- **Exercise aim**
Write out every line of the data below word for word, and leave the pictures out.

- **Provided records**
## Start
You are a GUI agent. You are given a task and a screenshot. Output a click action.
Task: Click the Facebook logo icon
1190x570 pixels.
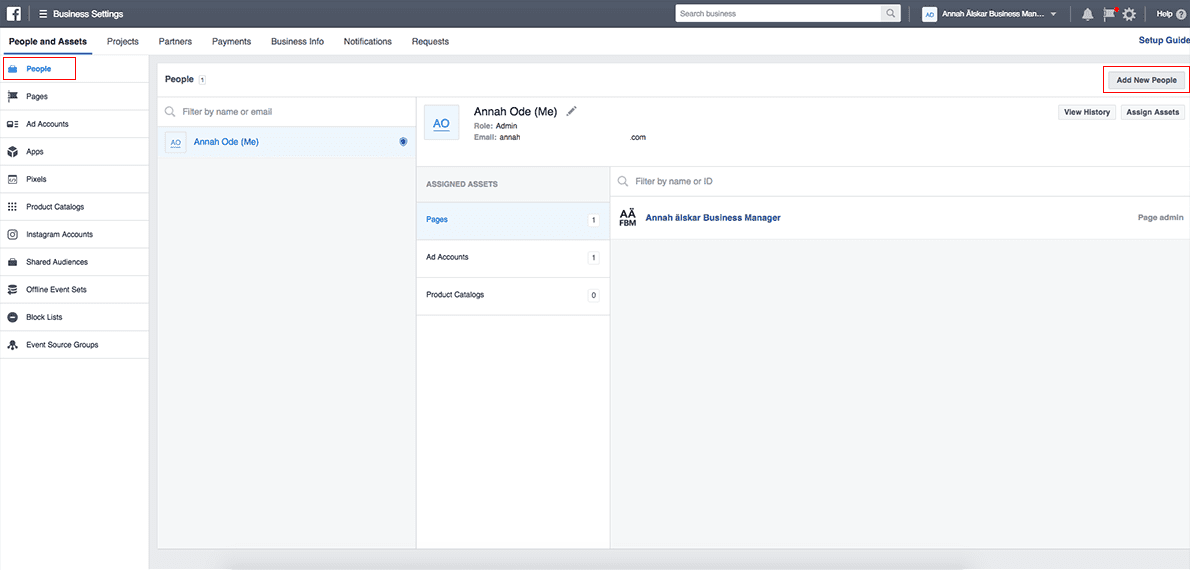(14, 14)
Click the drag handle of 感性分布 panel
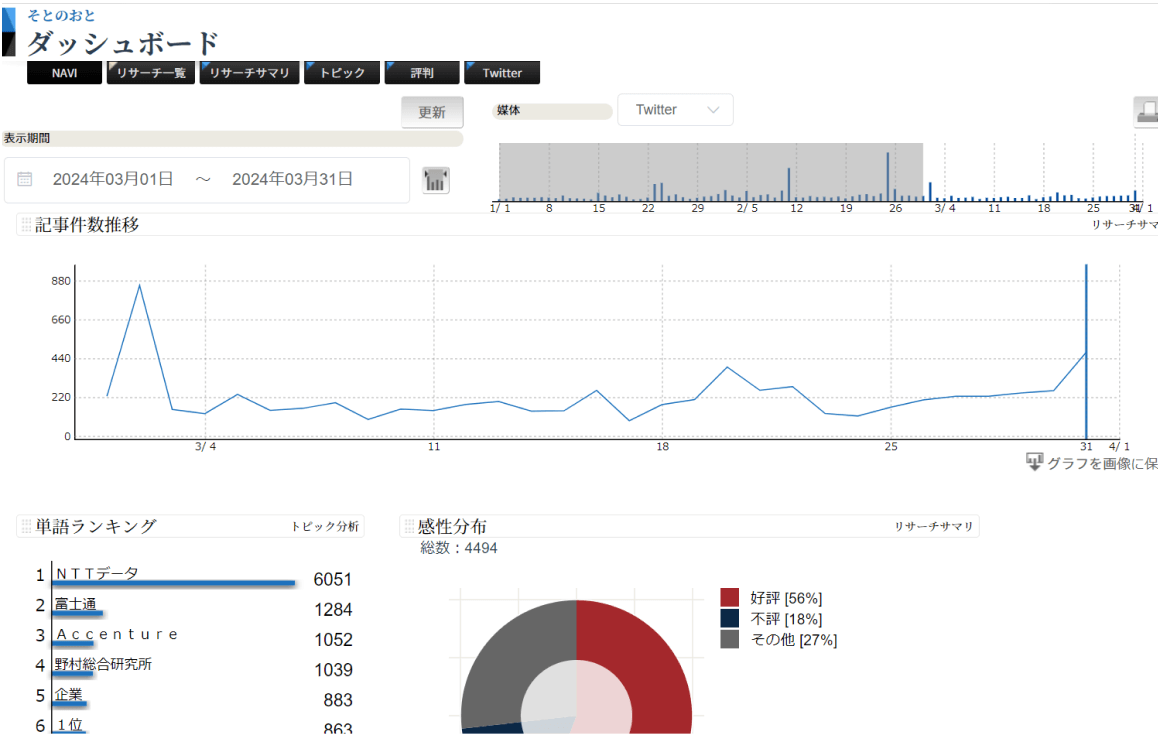 pyautogui.click(x=408, y=527)
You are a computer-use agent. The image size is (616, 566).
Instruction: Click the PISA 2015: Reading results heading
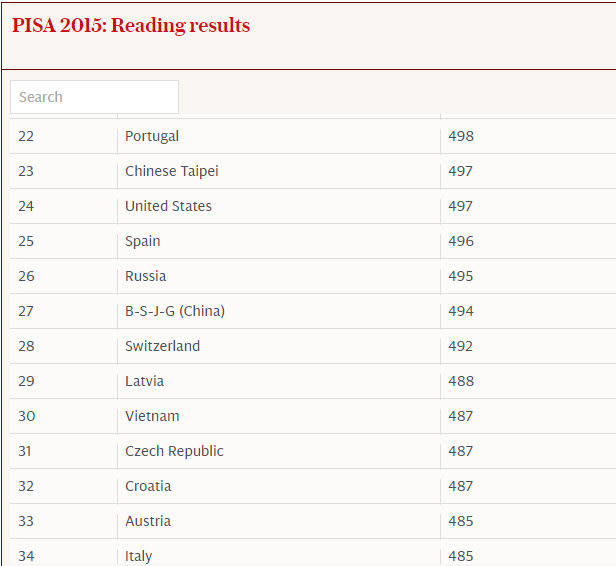(131, 26)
## End
- **Response below**
You are a GUI agent. You are given a task and a screenshot. Output a click action.
Task: Click the Facebook logo icon
1190x570 pixels.
(14, 14)
Click the drag handle of 感性分布 panel
 pyautogui.click(x=408, y=527)
You are a computer-use agent. The image size is (616, 566).
Instruction: Click the PISA 2015: Reading results heading
(131, 26)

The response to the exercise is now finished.